Buyers guide

Buying a Vienna Horn

Buying your first Vienna horn is something of a journey into the unknown for most horn players.
Assuming that you are a competent double horn player you will be equipped to try the horn out, but may be unsure of what to expect.  
Outside of Austria, the Vienna horn seems shrouded in mystery. Here is some advice that should help!


Playing the Vienna horn

Moving from a double horn to a Vienna horn you should find the horn better than the F side of a double horn.  The particular design of the Vienna horns benefits from good use of air, and confidence in attack.  It may take a while to master this, and perhaps the advice of a good teacher.  Practice driving lots of air into the horn.  This will result in a good tone, and greater accuracy at all dynamics. Be prepared to use an aggressive tongue action to control the beginning and even the end of the note. 
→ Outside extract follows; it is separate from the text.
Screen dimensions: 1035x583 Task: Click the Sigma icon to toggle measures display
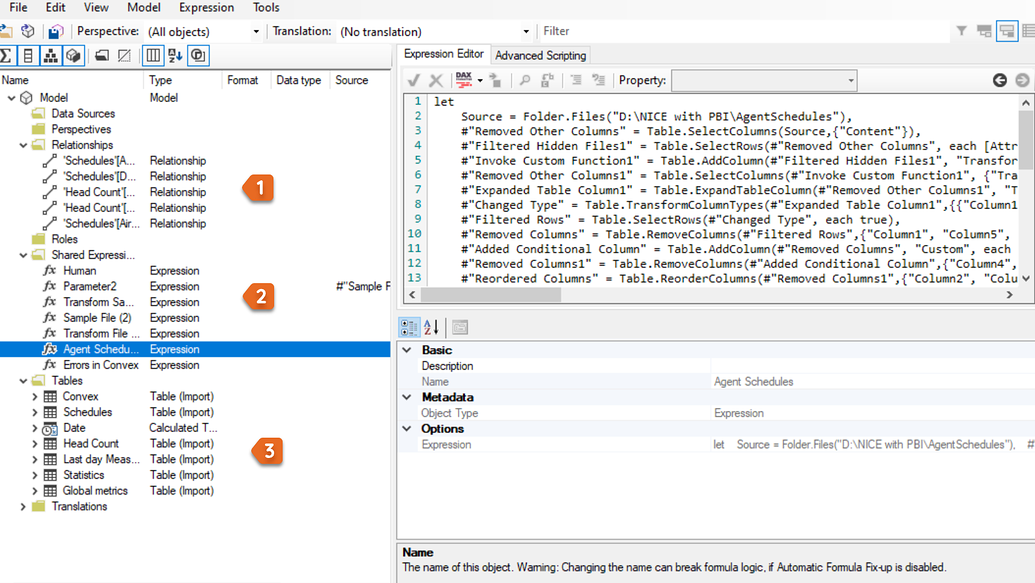pyautogui.click(x=8, y=56)
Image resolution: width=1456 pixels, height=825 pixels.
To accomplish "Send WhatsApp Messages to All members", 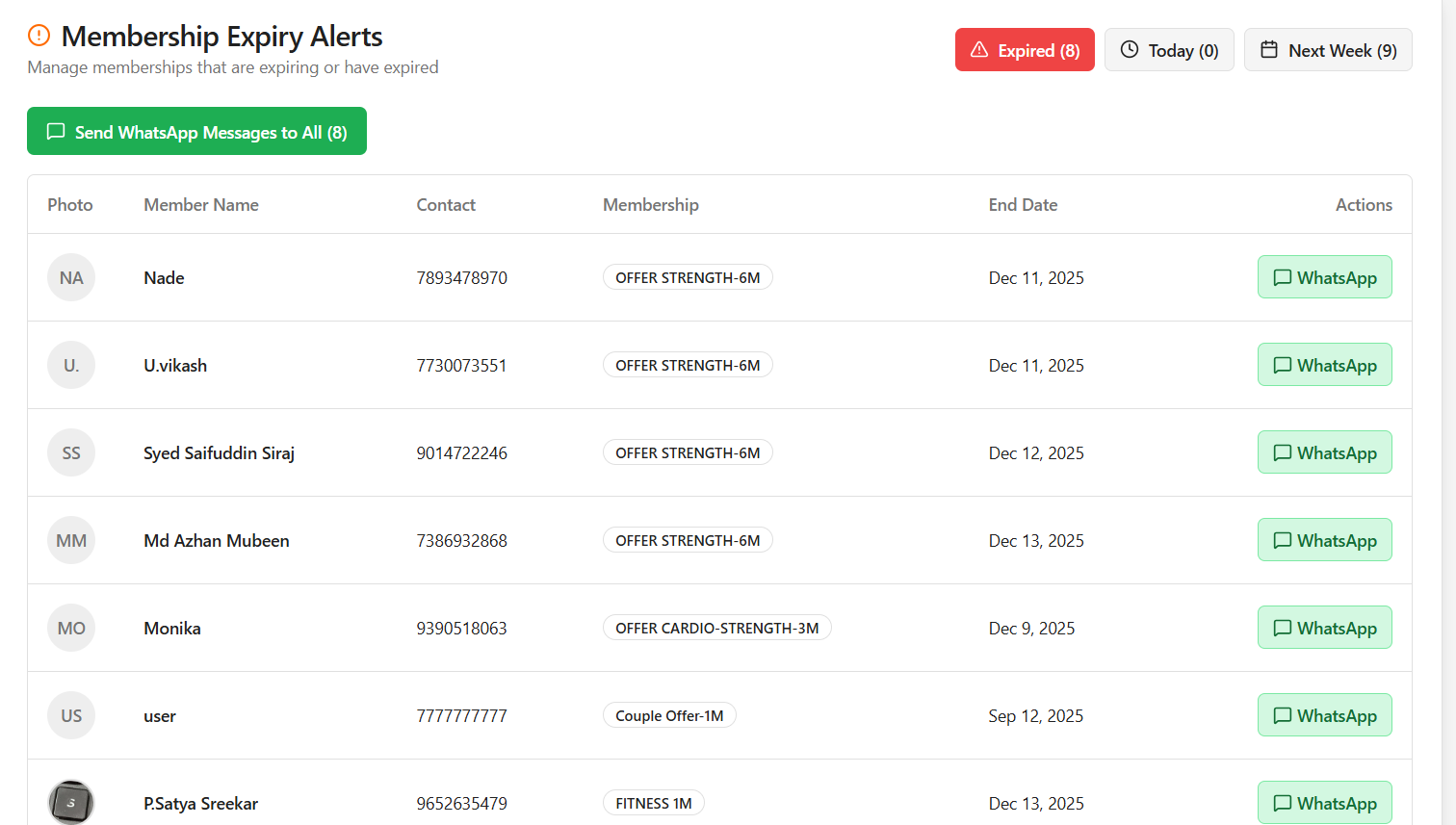I will pos(196,132).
This is really important, the Austrian horn playing style is (in my opinion) related to the techniques needed to get the best out of the Austrian horns. Try thinking in terms of a switch and a power supply; where the air pressure and flow is the power supply, and the tongue and lips are the switch. The optimum power is needed for each note to function nicely. If the air is not correct for a particular note, it is impossible to compensate for this through increased lip work!

Ensure that your hand position is adjusted, so that your hand is further out of the bell than a typical double horn position; Vienna horn bells, typically, do not need much pitch adjustment from the right hand.

Whilst these factors also affect double horns, you will need to adjust a little when you switch to a Vienna horn.

Get your air right, and everything else will follow.

New Vienna horns

I would suggest consideration of Brassego, Haagston, Jungwirth, and Yamaha Vienna Horns, 
and Breslmair, Romera, and Windhager Vienna horn mouthpieces.

The crook and the mouthpiece

The crook is rather like a detachable leader pipe on a double horn.  Different crooks can change the character of a horn dramatically.  Always check that the horn and crook fit together correctly.  Check that the combination play at the correct pitch (440/442 Hz is the modern standard).  Occasionally you will find that used horn/crook combinations are extremely sharp or flat.  Whilst it is usually possible to fix this with modifications to the tuning slide, it is a somewhat simpler to start with a horn that operates at the required pitch.

The mouthpiece dimensions differ from the double horn.  A deeper funnel cup is often used, and the backbore may be more parallel. Whilst a standard double horn mouthpiece will usually fit, the best sound seems to come from a mouthpiece designed for Vienna Horn. 

A Romera V23 with a rim of your choice (Romera make a comprehensive range) would be a good starting point.

Typical Romera mouthpiece

25V23 Trompa Vienesa

If you are in Vienna, an appointment with Franz Windhager would allow you to be guided through his range of cups and rims.

The Breslmair Model Roland Berger B1, is a reference mouthpiece that some players use on their Vienna and Double horns.


Alois Mayer - Brassego & Haagston Vienna Horn maker

Andreas Jungwirth - Vienna Horn maker

Yamaha - Vienna Horn maker

Toni Romera - Romera Brass

Franz Windhager - mouthpiece maker

Breslmiair - mouthpiece maker


Used horns

Occasionally used Vienna horns are seen.  Rather like used cars, each horn should be judged on its own merits.  Vienna horns are not mass produced, and each one can be slightly different.

Bad horns

Not every horn made using a Viennese wrap has the potential to be used by the Vienna Philharmonic orchestra.  Some makes of horn vary from sample to sample to a significant degree; there are bad Vienna horns on the market (new and used), and a novice horn player may believe the fault is with their playing; do not make this mistake.  A good Vienna horn is better than the F slide of a double horn, high register accuracy is achievable, albeit a bit scary at first. If important notes cannot be sounded, then think very carefully before buying the horn. (alternative fingering may help).  

Price (a rough guide)

A top quality, new Vienna horn, will cost between €5000 and €6300 (euros).

A quality used horn in good working order will generally cost between €2000 and €4000 (euros).  

Old horns in need of servicing or restoration, and collectible horns in poor condition may only cost a fraction of the above to purchase.  Only after repairs will you really know if these horns can work well.